In a survey I conducted among nearly 500 employees in the professional services industry, members of high-achieving teams said they felt "empowered to do their best work" and that team leaders "encouraged them to use their strengths every day."
This is hardly surprising. A recent report by Gallup showed that strengths-based leadership has the potential to deliver improved business outcomes: Employees who say they use their strengths every day are 8 percent more productive and 15 percent less likely to quit their jobs. They are also more likely to strongly agree that they like what they do each day. When people are untethered from management, their strengths can rise.
They create a safe environment.
The litmus test of team effectiveness is psychological safety, the ability of group members to think and act without worrying about social repercussions - in essence, to just be themselves. Google discovered this firsthand when it studied 180 of its own teams to learn why some were successful and others were not. After a series of trials, research analysts turned up only one reliably consistent pattern of high performance: psychological safety.
Managers can promote psychological safety by modeling vulnerability. When leaders acknowledge mistakes, ask for feedback, and demonstrate a willingness to listen, they show that failure is just the first step towards progress.
They rally around common goals.
Great teams need a shared roadmap for success: What does it look like, where are the challenges, and how will they get there? Developing a common vision means that all team members know what's expected of them and how their role fits into the team's larger purpose and priorities.

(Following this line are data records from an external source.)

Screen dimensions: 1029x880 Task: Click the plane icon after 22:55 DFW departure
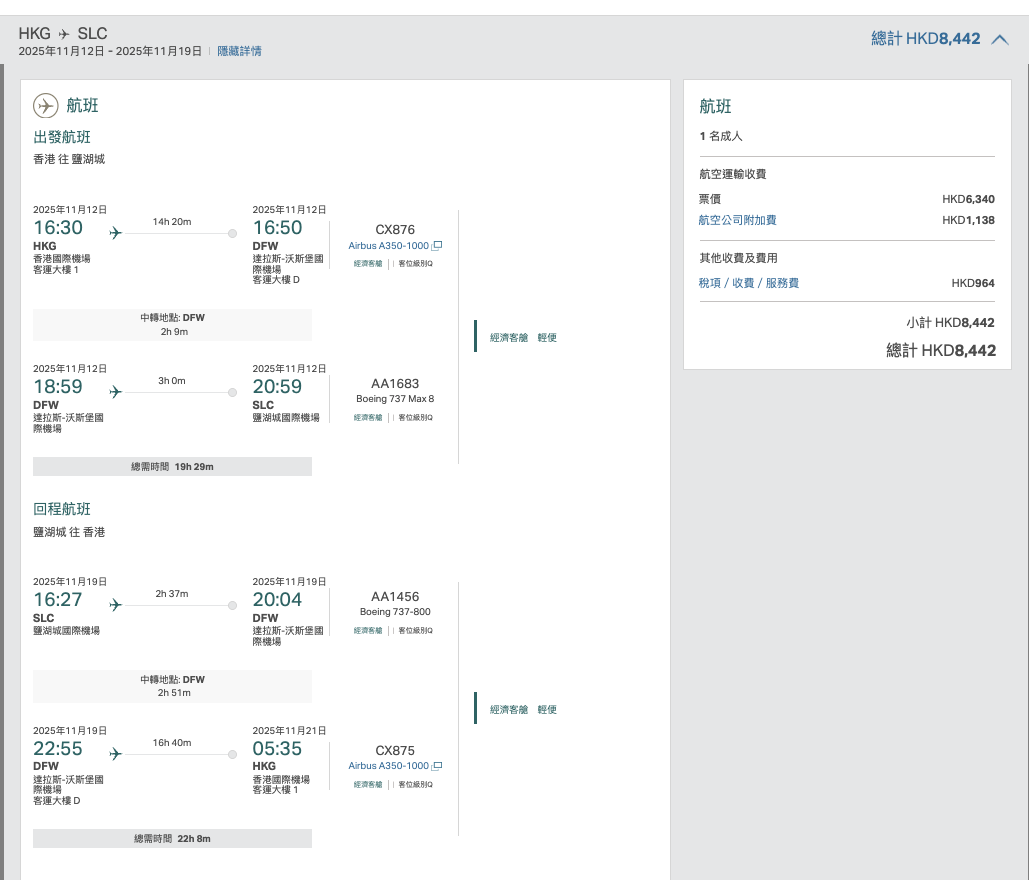click(x=116, y=754)
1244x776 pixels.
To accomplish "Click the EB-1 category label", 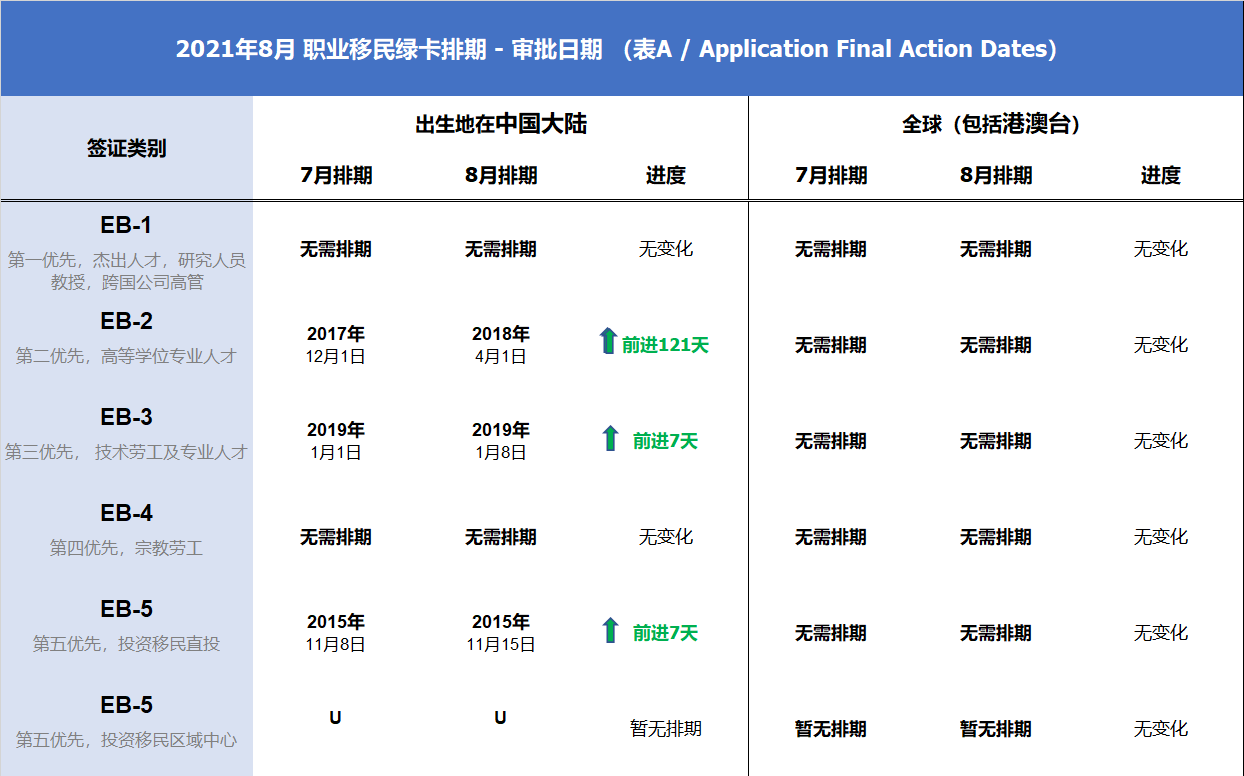I will point(126,226).
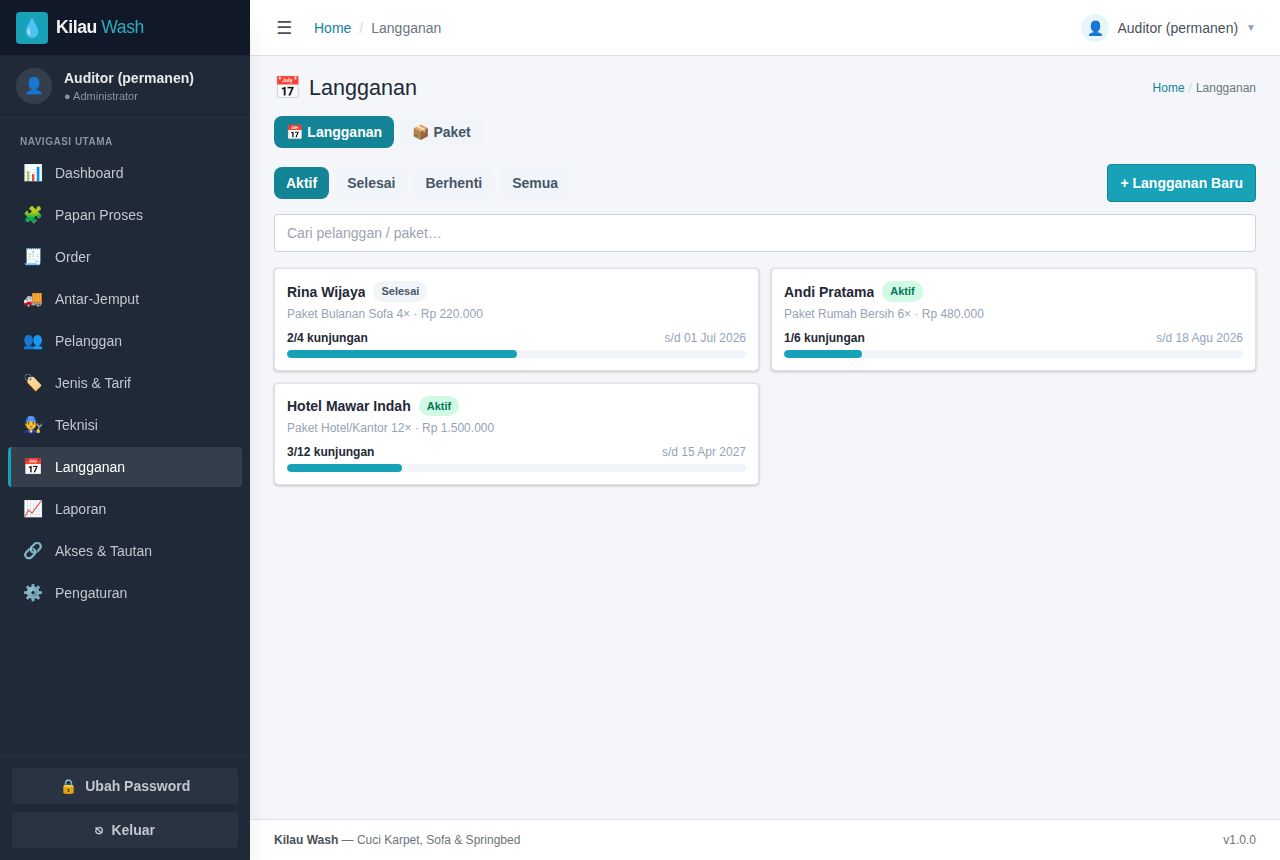Click the Ubah Password button
This screenshot has height=860, width=1280.
pyautogui.click(x=125, y=786)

Naturally, managers are at the center of this -- it's their job to help challenge and develop their reports to identify and practice these values. When managers pay attention to their employees with greater frequency, providing just-in-time feedback and holding regular conversations focused on coaching and development, the better their teams will perform.
There's no secret formula for winning teams. They are built over time and assembled from the ground up. With the right tools -- a focus on strengths, safety and communication -- managers can design something that's built to last.